Supplied material ▸
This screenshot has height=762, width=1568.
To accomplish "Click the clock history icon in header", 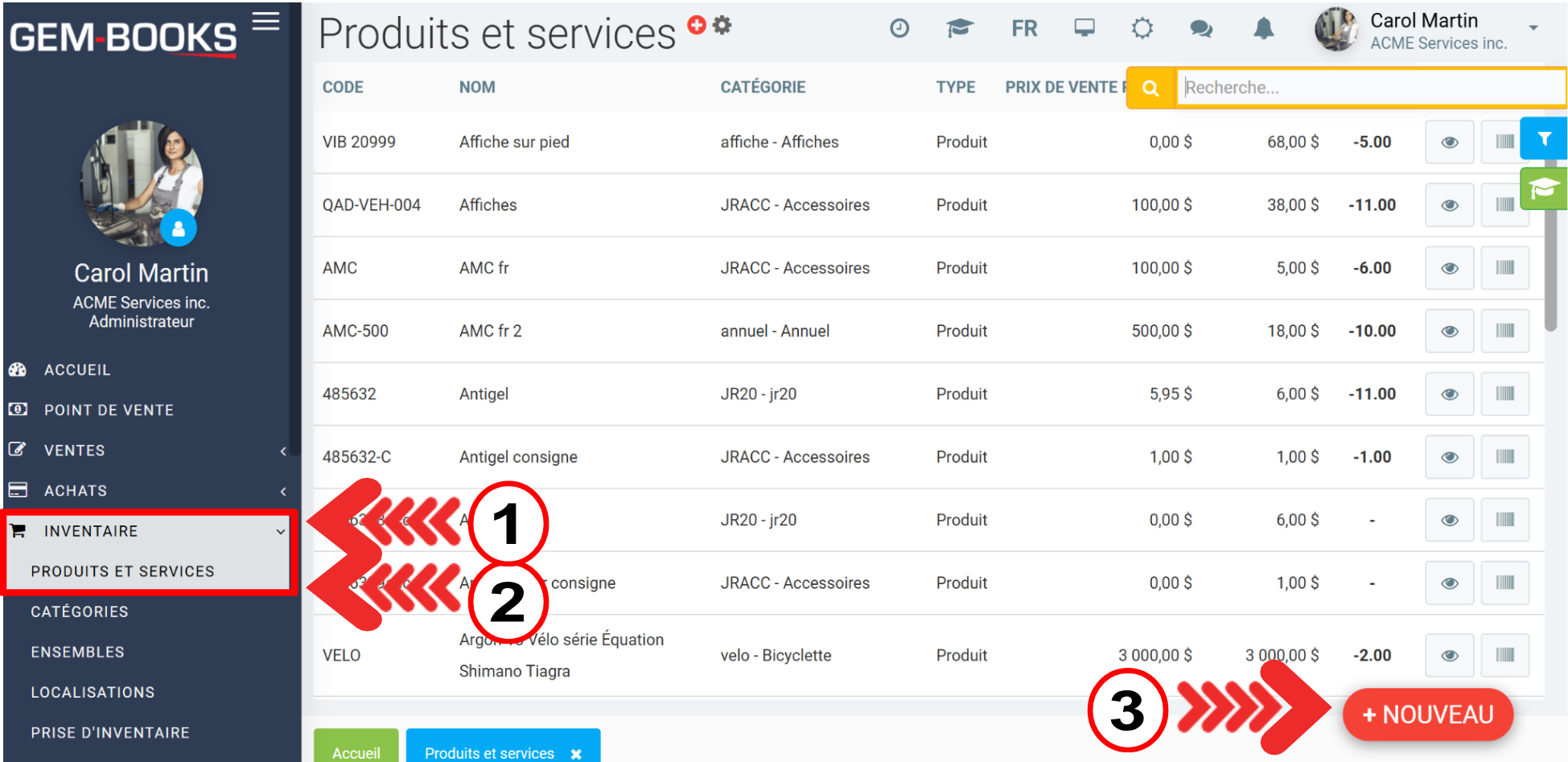I will (x=899, y=29).
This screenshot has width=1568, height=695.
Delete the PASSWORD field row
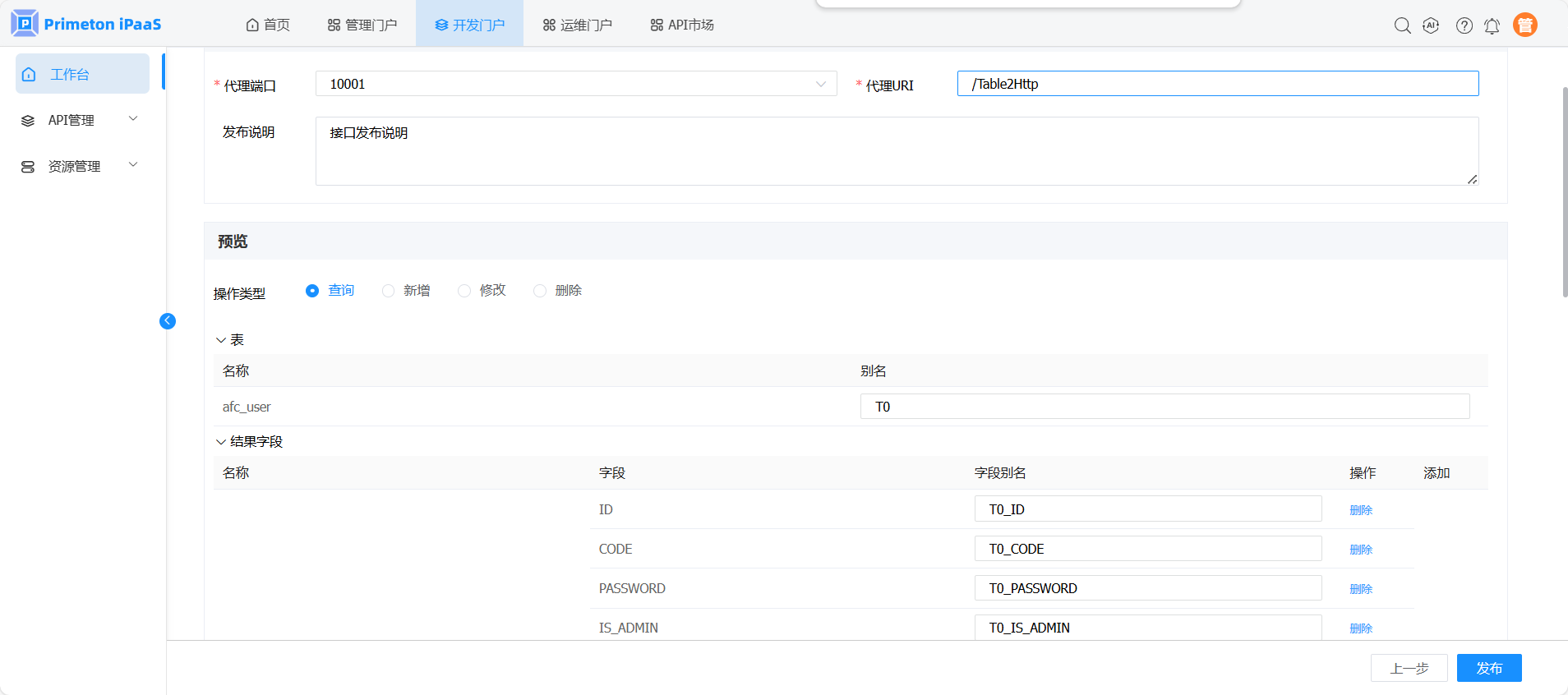point(1361,589)
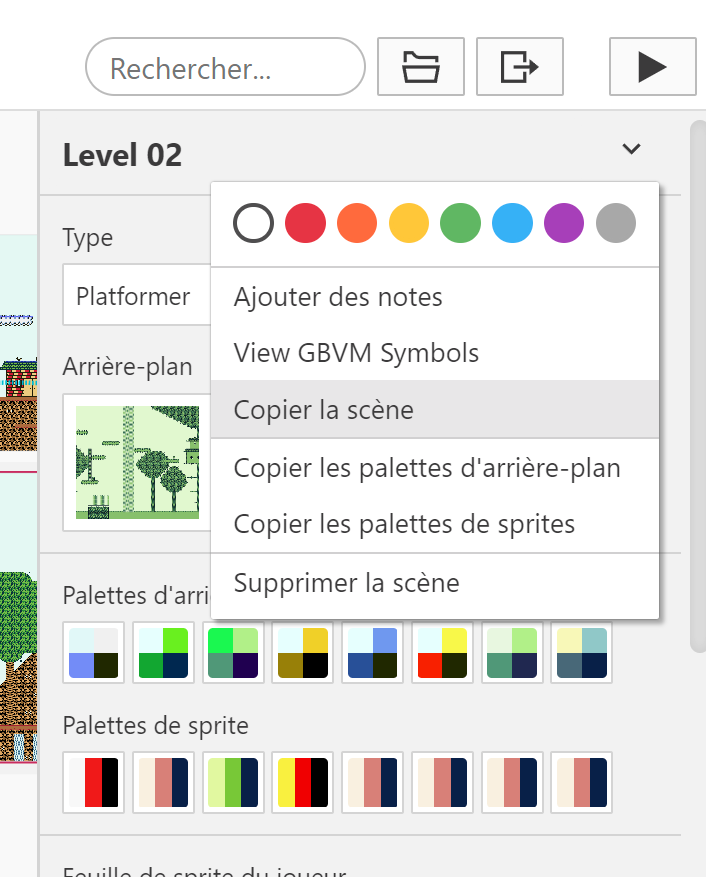Collapse the Level 02 menu chevron
The height and width of the screenshot is (877, 706).
tap(631, 150)
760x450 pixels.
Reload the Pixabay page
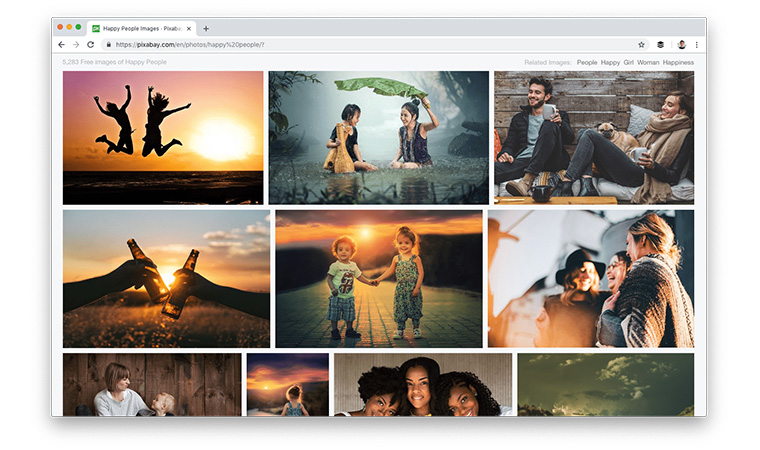point(91,45)
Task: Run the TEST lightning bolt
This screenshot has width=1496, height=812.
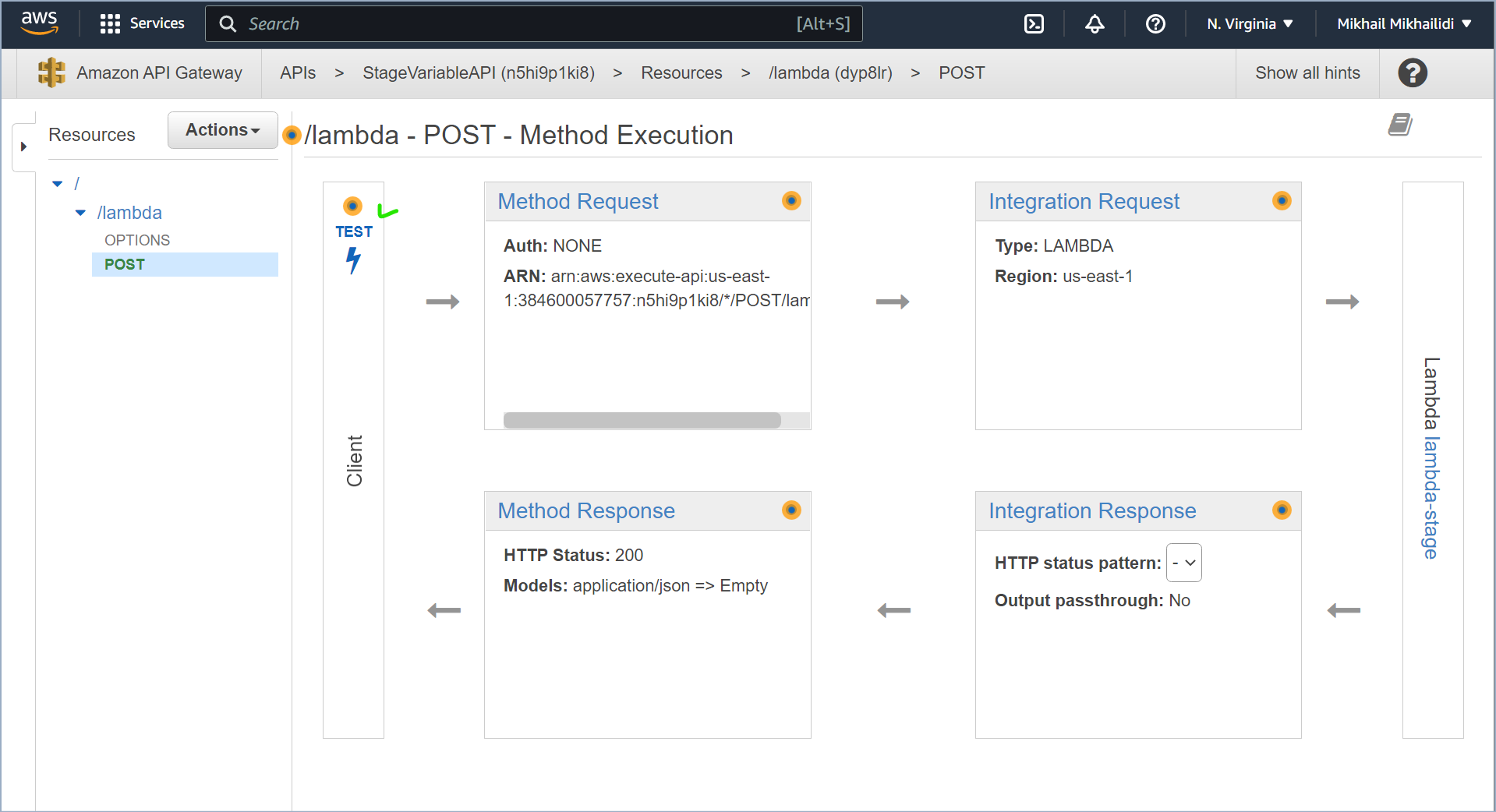Action: [353, 261]
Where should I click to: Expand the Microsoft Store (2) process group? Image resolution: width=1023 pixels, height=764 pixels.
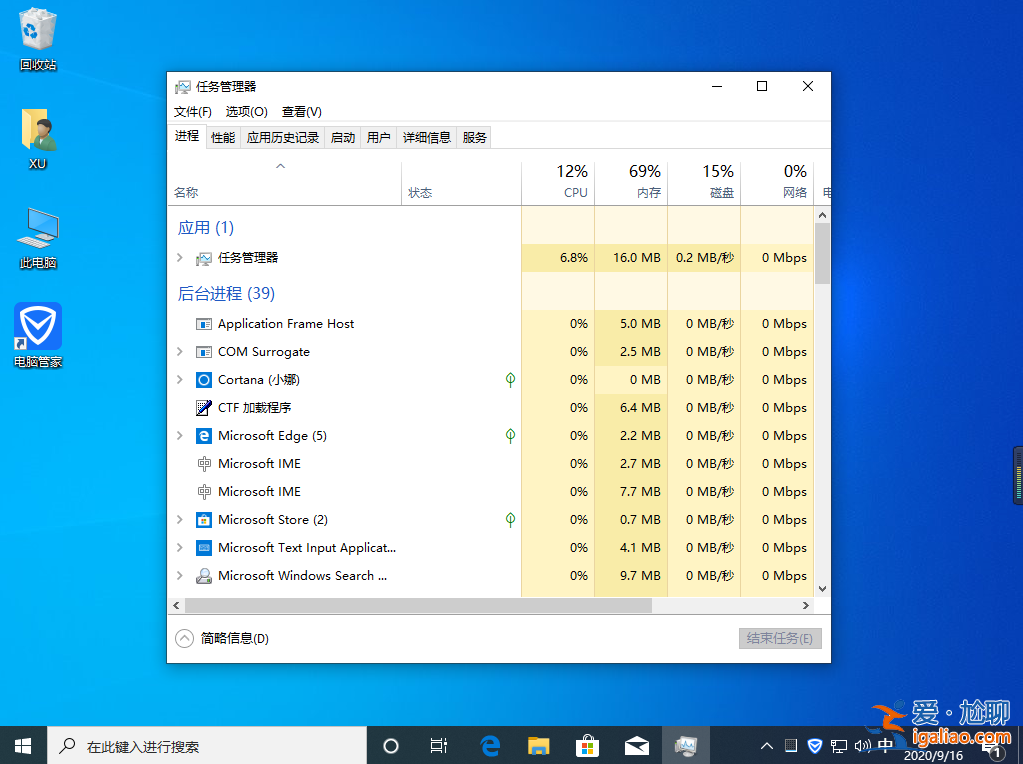[x=179, y=519]
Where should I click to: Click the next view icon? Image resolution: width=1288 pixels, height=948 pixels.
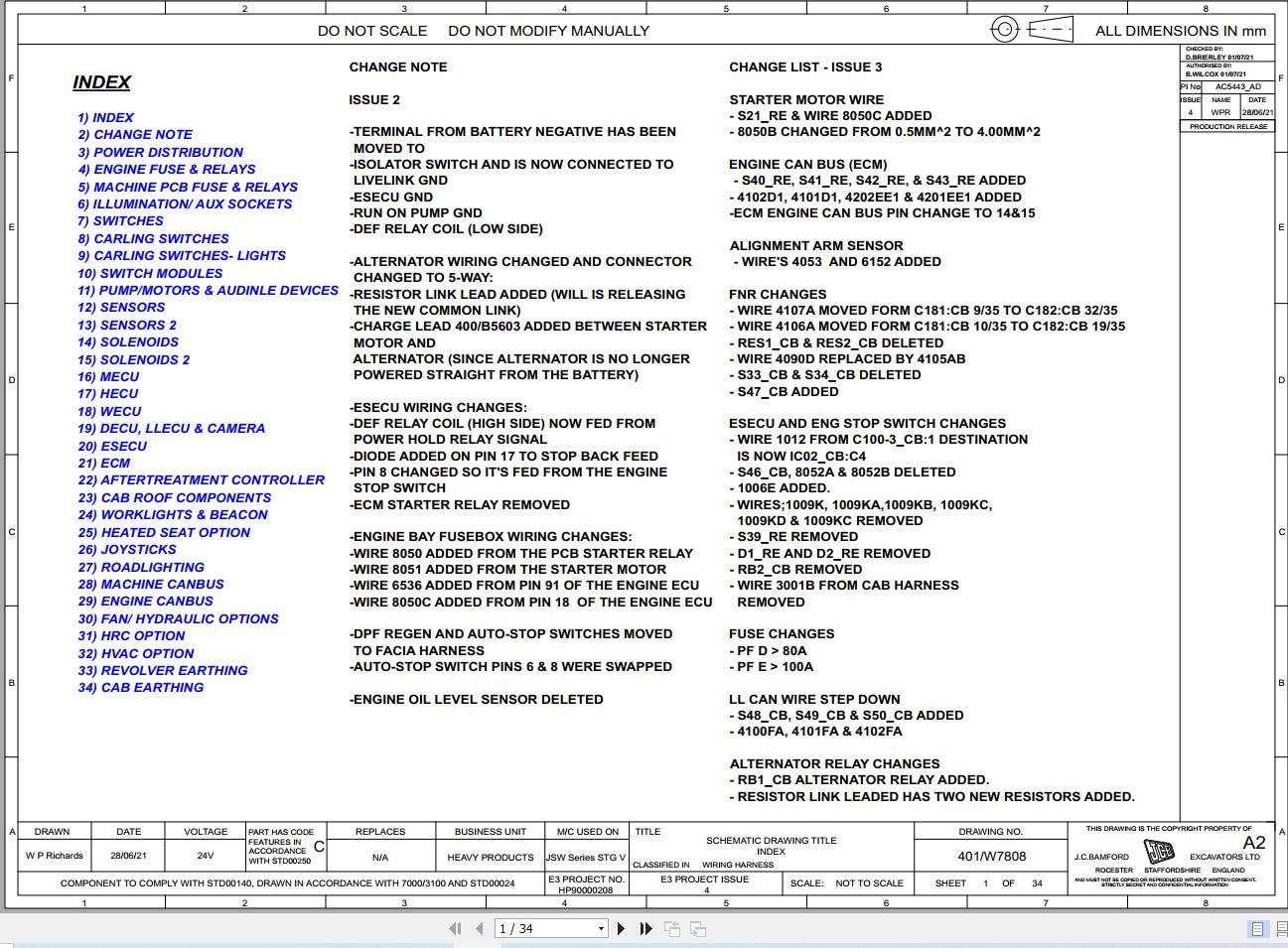tap(698, 929)
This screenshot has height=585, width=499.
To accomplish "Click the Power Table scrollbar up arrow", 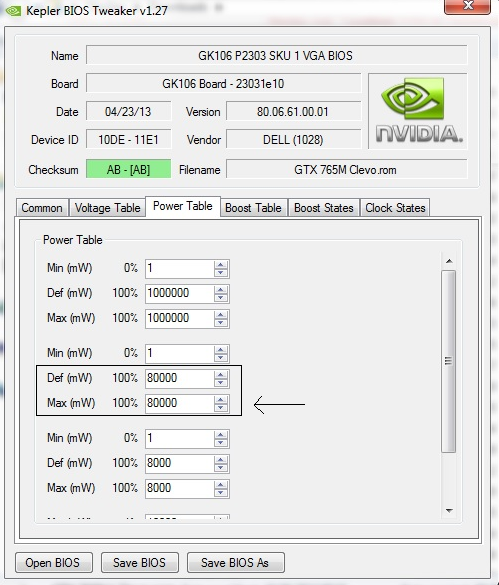I will tap(449, 261).
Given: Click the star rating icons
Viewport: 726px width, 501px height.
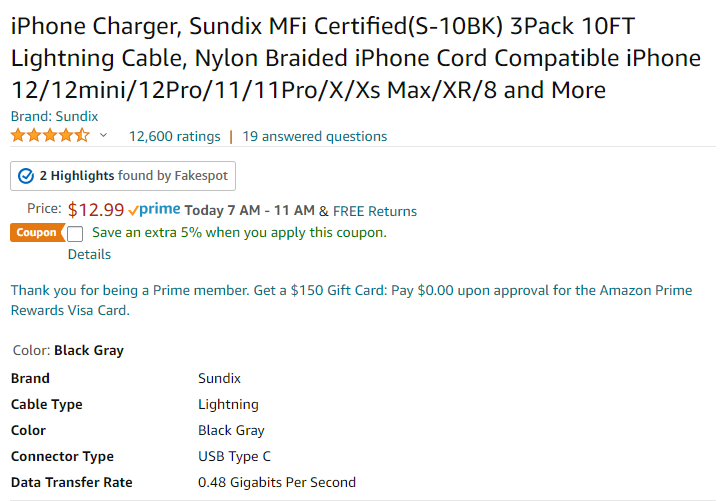Looking at the screenshot, I should coord(50,136).
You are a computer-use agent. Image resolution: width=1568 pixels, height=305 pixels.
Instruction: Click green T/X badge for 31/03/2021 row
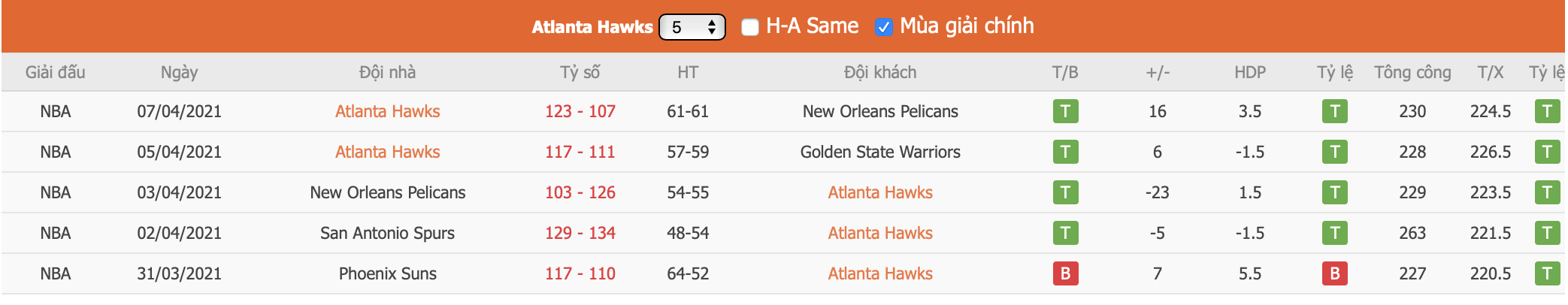pos(1546,273)
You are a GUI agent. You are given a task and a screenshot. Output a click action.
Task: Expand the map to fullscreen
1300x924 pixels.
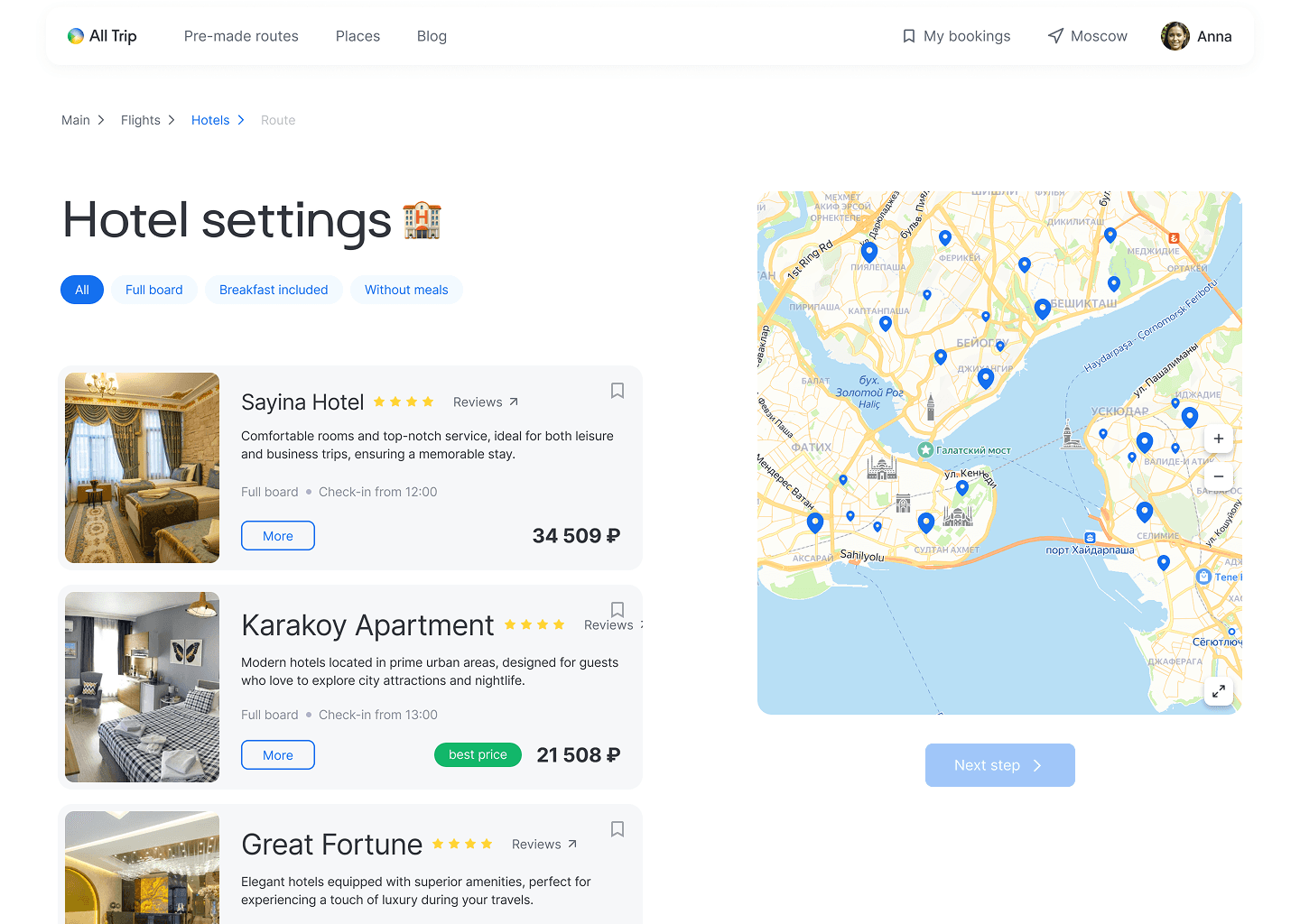(1219, 691)
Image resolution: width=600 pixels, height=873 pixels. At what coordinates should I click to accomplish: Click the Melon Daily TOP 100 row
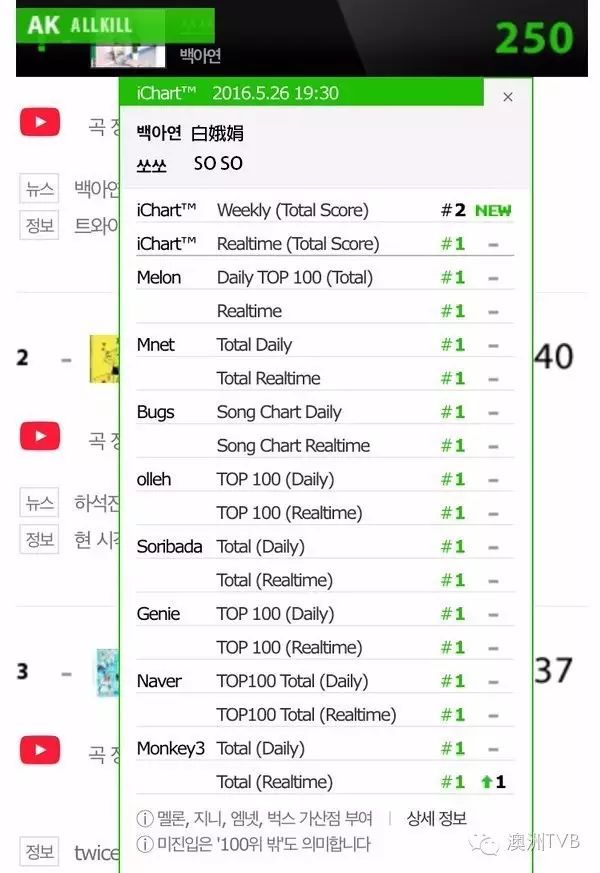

Problem to solve ▸
Rewrite the stretch of records from the line containing "Where should I click to: Expand" through the line containing "tap(698, 929)", requests included, multiplying every click coordinate in the answers by 1.6 and rounding to whole numbers with halves going up. Leave the pictures out and keep the numbers in the requests unchanged.

Solution to this exercise ▸
Where should I click to: Expand the Microsoft Store (2) process group? Image resolution: width=1023 pixels, height=764 pixels.
[x=286, y=830]
Where should I click to: Click the next view icon? Image resolution: width=1288 pixels, height=948 pixels.
tap(1117, 1486)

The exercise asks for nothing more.